So the problem is in the title. The rules are that I can't split the circle into "rectangles" and I can't use pull-back. I tried to do something similar to the proof on unit squares. The problem is that to prove Green's theorem for unit squares you don't need to use any kind of coordinate transformation so when I try to use the same principle for circles I fail because I don't know how to proceed.
So, here's what I've got so far
$\omega=Pdx+Qdy, \space\space\gamma(\phi)=(s_x+R\cos\phi, s_y+R\sin\phi),\space\space\phi\in[0, 2\pi]$
The circle has the radius $R$ and is centered at $(s_x, s_y)$. Using this parametrization, $dx=-R\sin\phi,\space\space dy=R\cos\phi$
Now, the first integral in Green's theorem is the following
$\int_\gamma\omega=\int_0^{2\pi}P(\gamma(\phi))(-R\sin\phi)+\int_0^{2\pi}Q(\gamma(\phi))(R\cos\phi)$
As far as I know, I can't calculate anything further than that without knowing $P$ and $Q$.

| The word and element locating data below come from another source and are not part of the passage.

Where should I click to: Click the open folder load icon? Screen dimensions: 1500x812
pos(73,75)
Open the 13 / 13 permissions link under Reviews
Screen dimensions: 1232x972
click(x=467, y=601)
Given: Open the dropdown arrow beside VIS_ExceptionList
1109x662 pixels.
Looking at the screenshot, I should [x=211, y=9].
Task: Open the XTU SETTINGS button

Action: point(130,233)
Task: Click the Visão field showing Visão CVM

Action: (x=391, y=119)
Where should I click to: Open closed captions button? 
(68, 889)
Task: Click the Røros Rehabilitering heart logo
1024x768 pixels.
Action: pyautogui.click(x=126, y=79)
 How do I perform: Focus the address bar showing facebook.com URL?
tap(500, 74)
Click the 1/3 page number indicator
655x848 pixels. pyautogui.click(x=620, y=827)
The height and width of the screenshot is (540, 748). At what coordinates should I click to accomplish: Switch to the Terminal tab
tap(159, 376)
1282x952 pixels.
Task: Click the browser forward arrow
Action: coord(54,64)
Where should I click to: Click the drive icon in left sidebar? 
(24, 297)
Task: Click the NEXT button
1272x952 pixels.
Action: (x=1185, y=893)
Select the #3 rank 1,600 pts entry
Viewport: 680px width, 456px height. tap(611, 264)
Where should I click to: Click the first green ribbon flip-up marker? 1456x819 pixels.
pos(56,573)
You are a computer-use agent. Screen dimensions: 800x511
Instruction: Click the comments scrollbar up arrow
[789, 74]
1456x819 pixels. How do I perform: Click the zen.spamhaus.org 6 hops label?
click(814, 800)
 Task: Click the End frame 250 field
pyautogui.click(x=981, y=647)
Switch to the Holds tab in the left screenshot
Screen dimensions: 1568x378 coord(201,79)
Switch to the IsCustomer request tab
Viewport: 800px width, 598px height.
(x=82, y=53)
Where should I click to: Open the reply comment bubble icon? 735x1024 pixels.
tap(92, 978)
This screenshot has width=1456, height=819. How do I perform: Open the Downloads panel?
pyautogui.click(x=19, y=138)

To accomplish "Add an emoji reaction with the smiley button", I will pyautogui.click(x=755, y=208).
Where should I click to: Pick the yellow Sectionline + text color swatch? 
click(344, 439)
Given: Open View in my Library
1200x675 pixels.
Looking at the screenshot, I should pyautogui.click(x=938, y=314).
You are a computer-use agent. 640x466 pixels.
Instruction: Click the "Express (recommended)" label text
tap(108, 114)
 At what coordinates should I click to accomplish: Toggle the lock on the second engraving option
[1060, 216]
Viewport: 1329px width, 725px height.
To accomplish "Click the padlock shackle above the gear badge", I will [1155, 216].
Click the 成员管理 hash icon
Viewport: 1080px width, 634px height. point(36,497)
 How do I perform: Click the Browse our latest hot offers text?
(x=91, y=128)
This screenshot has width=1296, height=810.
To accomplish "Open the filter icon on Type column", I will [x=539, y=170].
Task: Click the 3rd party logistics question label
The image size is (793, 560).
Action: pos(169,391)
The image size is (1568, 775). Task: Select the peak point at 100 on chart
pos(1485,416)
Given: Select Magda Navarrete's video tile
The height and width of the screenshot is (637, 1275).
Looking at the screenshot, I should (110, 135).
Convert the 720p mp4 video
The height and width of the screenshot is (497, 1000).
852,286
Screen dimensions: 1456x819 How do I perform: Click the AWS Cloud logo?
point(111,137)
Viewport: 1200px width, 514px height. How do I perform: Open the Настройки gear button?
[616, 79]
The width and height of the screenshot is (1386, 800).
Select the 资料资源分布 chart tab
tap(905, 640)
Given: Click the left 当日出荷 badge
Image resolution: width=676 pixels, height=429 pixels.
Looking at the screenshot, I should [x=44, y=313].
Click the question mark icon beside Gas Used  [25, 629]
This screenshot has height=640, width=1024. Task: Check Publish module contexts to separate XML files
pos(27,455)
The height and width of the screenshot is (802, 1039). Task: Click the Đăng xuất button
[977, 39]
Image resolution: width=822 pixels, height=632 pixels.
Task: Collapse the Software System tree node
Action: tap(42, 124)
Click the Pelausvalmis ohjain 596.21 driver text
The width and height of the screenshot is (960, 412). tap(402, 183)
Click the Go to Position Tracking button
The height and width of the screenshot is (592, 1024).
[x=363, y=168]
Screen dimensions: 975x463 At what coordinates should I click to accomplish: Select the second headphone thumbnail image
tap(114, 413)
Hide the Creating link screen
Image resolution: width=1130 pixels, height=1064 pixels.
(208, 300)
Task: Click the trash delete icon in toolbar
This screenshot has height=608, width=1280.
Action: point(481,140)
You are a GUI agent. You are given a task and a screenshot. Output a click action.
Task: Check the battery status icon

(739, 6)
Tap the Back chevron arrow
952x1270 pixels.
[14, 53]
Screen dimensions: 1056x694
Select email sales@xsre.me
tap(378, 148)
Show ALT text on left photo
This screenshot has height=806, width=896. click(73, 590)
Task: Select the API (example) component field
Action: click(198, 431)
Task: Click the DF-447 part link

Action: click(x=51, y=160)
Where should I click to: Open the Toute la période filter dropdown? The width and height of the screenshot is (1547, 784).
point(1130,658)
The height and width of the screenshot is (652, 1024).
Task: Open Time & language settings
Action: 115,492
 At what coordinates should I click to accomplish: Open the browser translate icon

So, the second integral is supposed to be something like this
$\int_Dd\omega=\int\int_D(\frac{\partial Q}{\partial x}-\frac{\partial P}{\partial y})dxdy$
I have no idea where to go next. Since the parametrization for the interior of the circle $D$ would be something like $g(r, \phi)=(s_x+r\cos\phi, s_y+r\sin\phi)$, I don't know what $dxdy$ means. Also, I'm pretty sure I can't just write $\frac{\partial Q}{\partial x}$ and be fine with it since I'm not using $x,y$.
I'm pretty sure most of what I've wrote doesn't make sense but I'm still very fuzzy on the whole "differential form" thing. If someone could help me out, I'd appreciate it.